The other shoe could be about to fall... the LIBOR rate has spiked in recent weeks. What is the LIBOR and why is something to be concerned about?
From a report on Bloomberg this week..
"The overnight Libor rate in U.S. dollars soared 3.33 percentage points to 6.44 percent today, its biggest jump in at least seven years, according to the British Bankers' Association. The one-week rate rose by more than a percentage point, to 3.88 percent from 2.49 percent on Monday, and the one-month rate increased to 2.75 percent from 2.5 percent."
LIBOR is short for London Bank Inter Offered Rate. It is a rate index that is set by the British Bankers' Association.

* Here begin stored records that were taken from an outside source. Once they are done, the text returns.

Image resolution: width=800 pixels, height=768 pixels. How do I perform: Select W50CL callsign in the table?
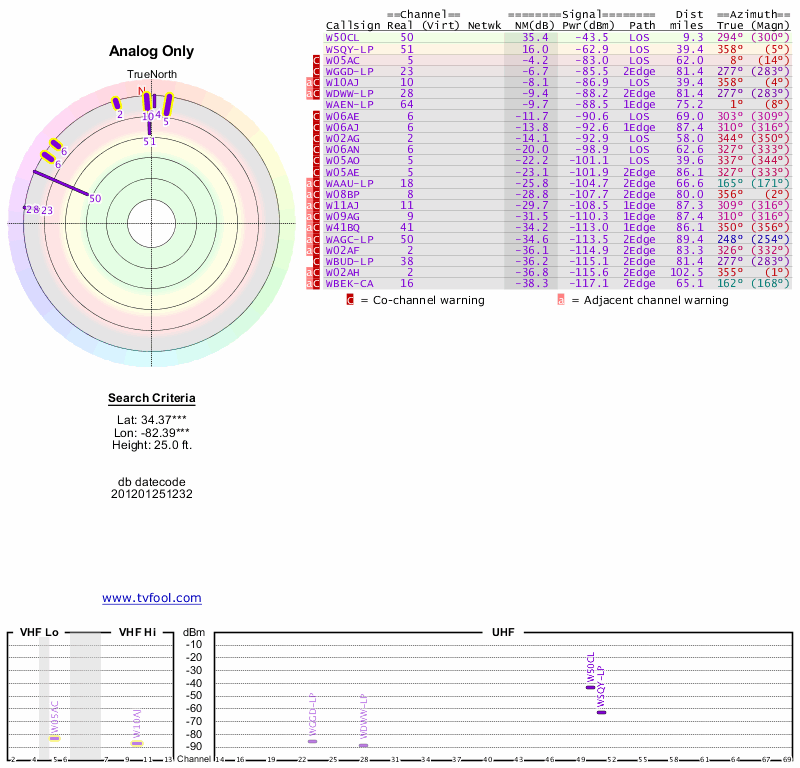(x=342, y=37)
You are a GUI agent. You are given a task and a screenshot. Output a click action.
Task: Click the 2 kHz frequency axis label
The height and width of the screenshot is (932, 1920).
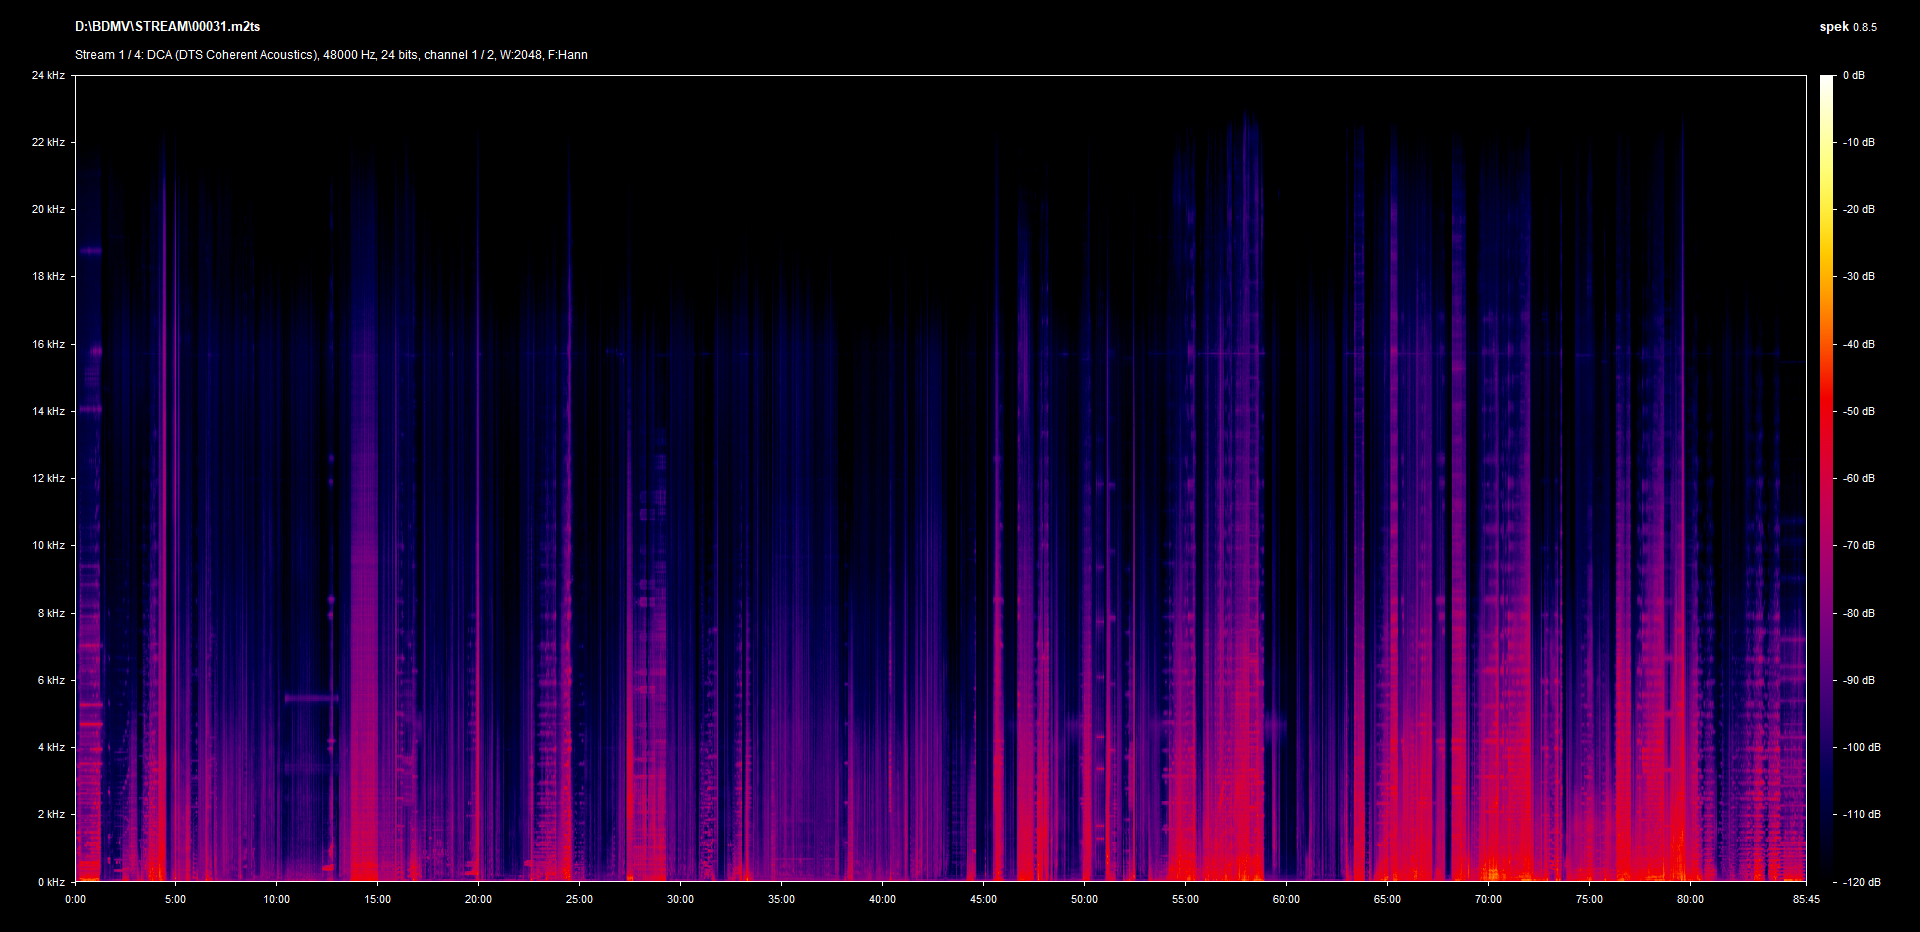[51, 814]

Created in the mid 80's the index became widely used in the mid to late 90's in the US mortgage markets as the preferred index for adjustable mortgages. Most subprime and about 40% of conforming adjustable rate loans are based on a LIBOR index.
This means that these loan rates cannot be controlled by the FED.
If the LIBOR's recent increases continue this means that the adjustable rate mortgage payments that are tied to the LIBOR could more than double at adjustment time.
Most LIBOR based loans are tied to the 6-month index. This means that the rate is a rolling 6 month average. So will a short term spike cause you rates to jump? No. But an ongoing increase will.
If you have a LIBOR rate keep a very close watch on the monthly rate. Do not wait for the rate to spike before you have an exit strategy.